What you need to do: Examine each line of the data. Copy those that contain the string "feature".

-- Dataset excerpts follows --

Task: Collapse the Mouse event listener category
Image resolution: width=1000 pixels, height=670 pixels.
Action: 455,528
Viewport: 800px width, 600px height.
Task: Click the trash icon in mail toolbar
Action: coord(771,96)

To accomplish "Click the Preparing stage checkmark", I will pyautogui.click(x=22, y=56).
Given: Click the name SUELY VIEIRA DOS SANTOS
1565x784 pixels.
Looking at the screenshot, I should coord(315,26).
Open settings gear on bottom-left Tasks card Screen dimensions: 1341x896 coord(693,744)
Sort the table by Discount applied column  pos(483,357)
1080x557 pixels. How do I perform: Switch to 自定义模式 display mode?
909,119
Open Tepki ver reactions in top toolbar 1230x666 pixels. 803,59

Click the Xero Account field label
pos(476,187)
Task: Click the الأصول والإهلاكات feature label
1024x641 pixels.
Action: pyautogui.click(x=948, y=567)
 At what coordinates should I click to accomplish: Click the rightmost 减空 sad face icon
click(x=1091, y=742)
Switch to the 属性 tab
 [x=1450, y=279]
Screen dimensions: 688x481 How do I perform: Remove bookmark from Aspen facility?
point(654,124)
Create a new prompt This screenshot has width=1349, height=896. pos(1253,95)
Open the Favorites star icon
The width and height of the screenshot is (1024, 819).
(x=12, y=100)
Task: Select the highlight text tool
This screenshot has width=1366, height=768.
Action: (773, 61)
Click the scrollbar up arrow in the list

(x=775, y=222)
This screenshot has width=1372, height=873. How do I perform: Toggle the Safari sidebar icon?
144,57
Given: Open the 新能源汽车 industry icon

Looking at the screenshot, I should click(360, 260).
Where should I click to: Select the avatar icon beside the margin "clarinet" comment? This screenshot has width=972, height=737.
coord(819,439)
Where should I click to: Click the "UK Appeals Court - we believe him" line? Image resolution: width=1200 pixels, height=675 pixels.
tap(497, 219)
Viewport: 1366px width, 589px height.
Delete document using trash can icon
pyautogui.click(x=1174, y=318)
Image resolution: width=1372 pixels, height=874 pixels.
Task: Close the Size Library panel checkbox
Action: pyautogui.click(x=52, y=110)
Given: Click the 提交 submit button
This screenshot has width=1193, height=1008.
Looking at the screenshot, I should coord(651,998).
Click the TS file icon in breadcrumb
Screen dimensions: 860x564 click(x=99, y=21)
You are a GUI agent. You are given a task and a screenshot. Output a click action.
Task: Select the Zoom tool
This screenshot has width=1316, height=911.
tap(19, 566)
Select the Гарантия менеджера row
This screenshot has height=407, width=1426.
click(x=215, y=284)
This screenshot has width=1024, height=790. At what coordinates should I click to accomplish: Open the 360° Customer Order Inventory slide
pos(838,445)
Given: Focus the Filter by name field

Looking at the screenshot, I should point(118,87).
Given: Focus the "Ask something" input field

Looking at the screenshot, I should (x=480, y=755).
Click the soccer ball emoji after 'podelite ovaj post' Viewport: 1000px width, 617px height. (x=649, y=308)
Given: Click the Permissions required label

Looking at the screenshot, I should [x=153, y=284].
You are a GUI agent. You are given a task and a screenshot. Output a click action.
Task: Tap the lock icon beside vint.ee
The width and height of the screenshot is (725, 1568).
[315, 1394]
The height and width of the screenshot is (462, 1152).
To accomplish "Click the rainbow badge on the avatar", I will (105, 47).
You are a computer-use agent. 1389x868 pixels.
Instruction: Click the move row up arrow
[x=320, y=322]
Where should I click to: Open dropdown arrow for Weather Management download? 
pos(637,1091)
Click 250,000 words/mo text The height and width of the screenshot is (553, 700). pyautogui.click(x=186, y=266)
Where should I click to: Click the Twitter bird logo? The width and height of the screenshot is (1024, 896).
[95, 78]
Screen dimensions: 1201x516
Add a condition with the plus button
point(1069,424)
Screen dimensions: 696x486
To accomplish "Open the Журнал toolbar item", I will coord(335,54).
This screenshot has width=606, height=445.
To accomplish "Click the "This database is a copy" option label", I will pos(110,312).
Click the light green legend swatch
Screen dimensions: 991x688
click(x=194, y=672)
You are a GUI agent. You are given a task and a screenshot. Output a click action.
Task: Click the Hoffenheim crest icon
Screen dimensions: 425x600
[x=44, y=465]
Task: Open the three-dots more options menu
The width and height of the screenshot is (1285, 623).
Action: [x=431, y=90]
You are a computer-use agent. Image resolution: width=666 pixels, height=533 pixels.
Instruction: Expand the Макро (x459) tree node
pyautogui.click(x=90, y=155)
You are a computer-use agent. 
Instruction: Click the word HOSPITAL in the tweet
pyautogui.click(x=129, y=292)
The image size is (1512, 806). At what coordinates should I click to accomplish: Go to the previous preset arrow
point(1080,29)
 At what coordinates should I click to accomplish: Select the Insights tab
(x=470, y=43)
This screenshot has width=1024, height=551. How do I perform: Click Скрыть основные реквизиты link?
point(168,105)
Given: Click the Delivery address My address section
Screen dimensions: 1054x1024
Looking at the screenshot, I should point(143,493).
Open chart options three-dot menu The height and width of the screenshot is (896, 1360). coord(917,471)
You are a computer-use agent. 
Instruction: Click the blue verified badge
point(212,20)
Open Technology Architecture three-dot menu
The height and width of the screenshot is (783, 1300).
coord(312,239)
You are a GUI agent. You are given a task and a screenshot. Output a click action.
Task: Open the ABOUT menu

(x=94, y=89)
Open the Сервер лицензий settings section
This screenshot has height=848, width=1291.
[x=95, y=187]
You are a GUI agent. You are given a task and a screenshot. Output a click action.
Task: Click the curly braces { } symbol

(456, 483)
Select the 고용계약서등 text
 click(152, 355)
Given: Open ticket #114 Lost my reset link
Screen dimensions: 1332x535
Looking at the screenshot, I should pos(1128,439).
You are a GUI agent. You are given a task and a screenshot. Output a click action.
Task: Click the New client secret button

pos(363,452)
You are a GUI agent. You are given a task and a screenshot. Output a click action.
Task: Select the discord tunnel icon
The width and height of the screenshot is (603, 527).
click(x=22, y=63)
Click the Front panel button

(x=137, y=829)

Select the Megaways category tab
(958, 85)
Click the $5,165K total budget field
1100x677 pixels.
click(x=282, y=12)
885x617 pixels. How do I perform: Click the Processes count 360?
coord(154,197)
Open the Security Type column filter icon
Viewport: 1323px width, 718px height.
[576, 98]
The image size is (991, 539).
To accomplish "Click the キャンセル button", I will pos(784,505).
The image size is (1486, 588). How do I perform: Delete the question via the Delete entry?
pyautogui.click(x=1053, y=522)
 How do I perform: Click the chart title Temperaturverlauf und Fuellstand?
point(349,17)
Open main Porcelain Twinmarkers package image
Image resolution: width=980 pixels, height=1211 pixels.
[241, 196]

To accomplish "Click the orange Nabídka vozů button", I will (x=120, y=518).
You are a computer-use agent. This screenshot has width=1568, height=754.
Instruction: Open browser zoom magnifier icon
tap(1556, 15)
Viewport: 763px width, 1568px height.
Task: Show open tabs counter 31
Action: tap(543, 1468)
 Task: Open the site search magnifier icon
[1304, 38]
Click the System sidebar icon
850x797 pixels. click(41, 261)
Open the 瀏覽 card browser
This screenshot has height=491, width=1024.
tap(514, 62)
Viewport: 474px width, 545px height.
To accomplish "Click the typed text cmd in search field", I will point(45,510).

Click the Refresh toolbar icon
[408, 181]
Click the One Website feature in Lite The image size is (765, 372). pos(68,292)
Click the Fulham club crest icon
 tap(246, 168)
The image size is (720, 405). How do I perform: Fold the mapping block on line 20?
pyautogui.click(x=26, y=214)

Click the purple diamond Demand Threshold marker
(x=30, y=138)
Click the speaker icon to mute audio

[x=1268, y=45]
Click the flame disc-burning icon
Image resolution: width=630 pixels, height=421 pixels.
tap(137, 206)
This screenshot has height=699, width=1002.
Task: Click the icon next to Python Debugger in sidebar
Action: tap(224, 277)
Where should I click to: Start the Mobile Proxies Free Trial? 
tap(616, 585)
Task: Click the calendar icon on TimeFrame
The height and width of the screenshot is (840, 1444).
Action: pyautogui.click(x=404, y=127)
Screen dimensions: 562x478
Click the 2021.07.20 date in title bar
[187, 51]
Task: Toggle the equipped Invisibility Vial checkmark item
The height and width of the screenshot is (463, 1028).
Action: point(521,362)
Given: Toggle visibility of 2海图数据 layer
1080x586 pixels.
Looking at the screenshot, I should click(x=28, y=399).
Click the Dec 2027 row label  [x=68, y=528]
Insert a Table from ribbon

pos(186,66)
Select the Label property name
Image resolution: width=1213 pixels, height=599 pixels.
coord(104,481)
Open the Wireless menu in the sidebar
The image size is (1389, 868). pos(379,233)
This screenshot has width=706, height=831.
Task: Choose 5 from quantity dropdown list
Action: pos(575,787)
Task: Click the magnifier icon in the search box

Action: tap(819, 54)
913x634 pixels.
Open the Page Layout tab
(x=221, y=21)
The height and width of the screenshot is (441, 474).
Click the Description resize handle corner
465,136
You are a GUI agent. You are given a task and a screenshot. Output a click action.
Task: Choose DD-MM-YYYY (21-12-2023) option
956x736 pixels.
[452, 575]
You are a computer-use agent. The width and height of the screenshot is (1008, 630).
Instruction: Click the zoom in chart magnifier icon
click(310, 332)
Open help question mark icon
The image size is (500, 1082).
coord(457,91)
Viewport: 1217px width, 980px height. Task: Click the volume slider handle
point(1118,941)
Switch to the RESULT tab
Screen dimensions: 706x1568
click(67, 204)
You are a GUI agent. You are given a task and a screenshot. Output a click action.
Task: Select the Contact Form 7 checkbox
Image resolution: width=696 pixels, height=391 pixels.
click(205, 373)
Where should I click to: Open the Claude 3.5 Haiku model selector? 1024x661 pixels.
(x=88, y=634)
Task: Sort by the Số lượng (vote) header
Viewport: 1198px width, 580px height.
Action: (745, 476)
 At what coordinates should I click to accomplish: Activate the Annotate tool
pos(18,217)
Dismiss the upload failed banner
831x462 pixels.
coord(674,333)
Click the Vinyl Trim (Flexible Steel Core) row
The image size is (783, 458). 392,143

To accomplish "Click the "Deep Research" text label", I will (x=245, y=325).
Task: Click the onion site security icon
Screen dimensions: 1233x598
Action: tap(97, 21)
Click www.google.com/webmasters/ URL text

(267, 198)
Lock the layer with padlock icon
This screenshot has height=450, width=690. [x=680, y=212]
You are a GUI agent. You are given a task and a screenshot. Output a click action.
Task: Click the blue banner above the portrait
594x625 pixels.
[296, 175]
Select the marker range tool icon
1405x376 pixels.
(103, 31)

-- Dataset excerpts concluded --

Result:
Task: Click the الأصول والإهلاكات feature label
Click the One Website feature in Lite The image size is (765, 372). pos(68,292)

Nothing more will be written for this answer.